Panel Paper: The Effects of Local Workplace Regulations on Workers’ Earnings Dynamics: Evidence from Seattle

Friday, July 20, 2018
Building 3, Room 207 (ITAM)

*Names in bold indicate Presenter

Hilary C Wething, University of Washington


Local employer policies, such as higher minimum wages, have swept across the United States over the last decade. Intended to reduce inequality within the workplace, these policies can be viewed as a response to evidence documenting the rise in “precarious” or “bad” forms of non-traditional full-time, full-year work in the low-wage workforce. Low-wage workers in precarious jobs, many of whom have not seen a real wage increase in over twenty years, experience a range of uncertain work arrangements, including temporary and on-call work, involuntary part-time work, or unpredictable schedules. By shifting the risk of employment from employers onto workers, these jobs increase workers’ between-job instability through higher rates of job churn, and workers’ within-job instability through increased hours volatility within a consistent job. To the extent that municipal policy strives to improve the welfare of the workers in their city, evaluation of the effect of employer policy on earnings and employment dynamics is imperative.

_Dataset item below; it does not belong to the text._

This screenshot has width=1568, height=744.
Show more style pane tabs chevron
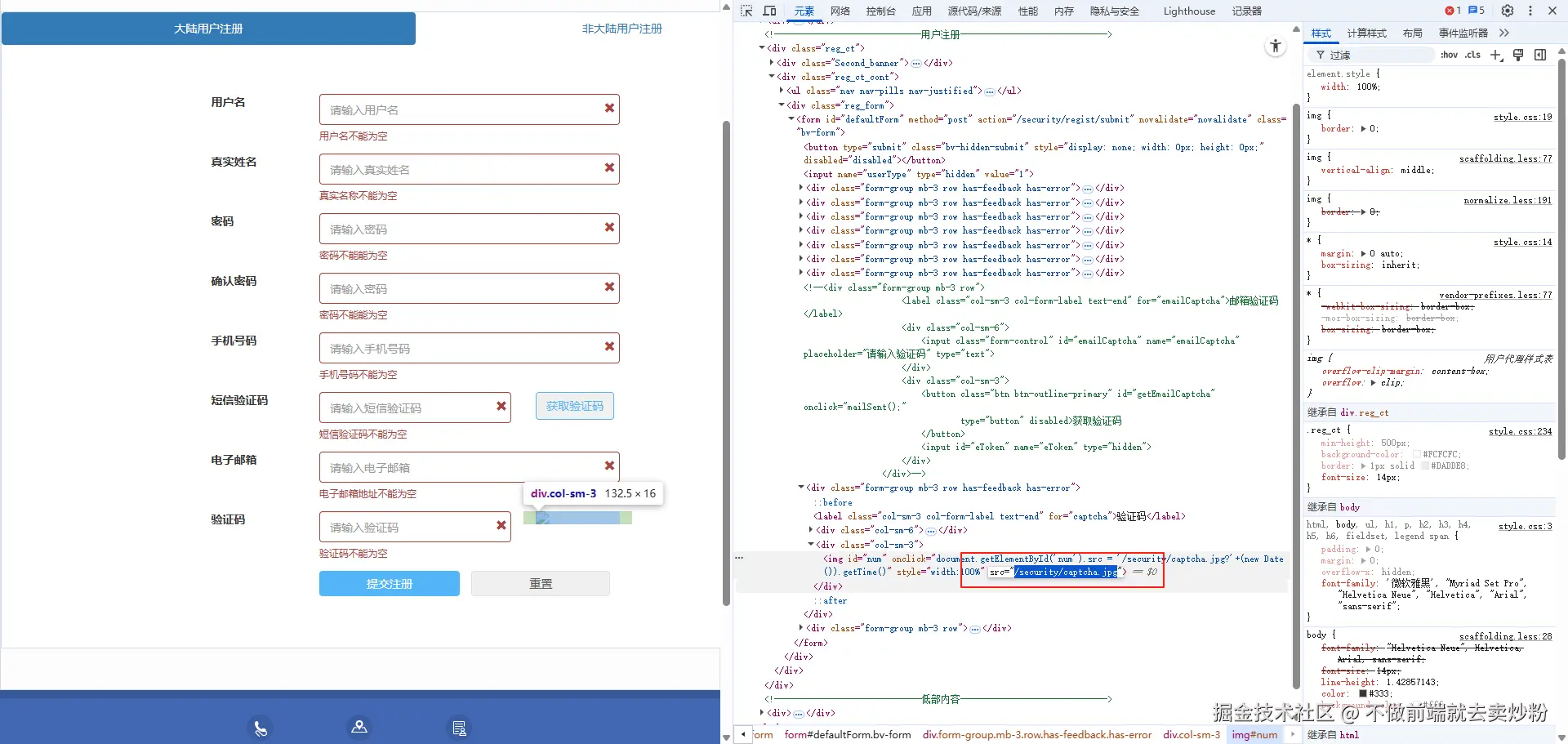(1504, 33)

This paper expands the scope of current evaluations on local employer regulations to examine the impact of Seattle’s Minimum Wage Ordinance on low-wage workers’ earnings and hours volatility and job turnover. I employ a quasi-experimental research design to compare low-wage workers in Seattle to low-wage workers in the rest of Washington State using quarterly employer-employee matched administrative data from Washington State’s Unemployment Insurance program. I rely on a synthetic control method to construct a weighted average of workers in regions in Washington with similar labor market pre-trends as Seattle to identify treatment effects.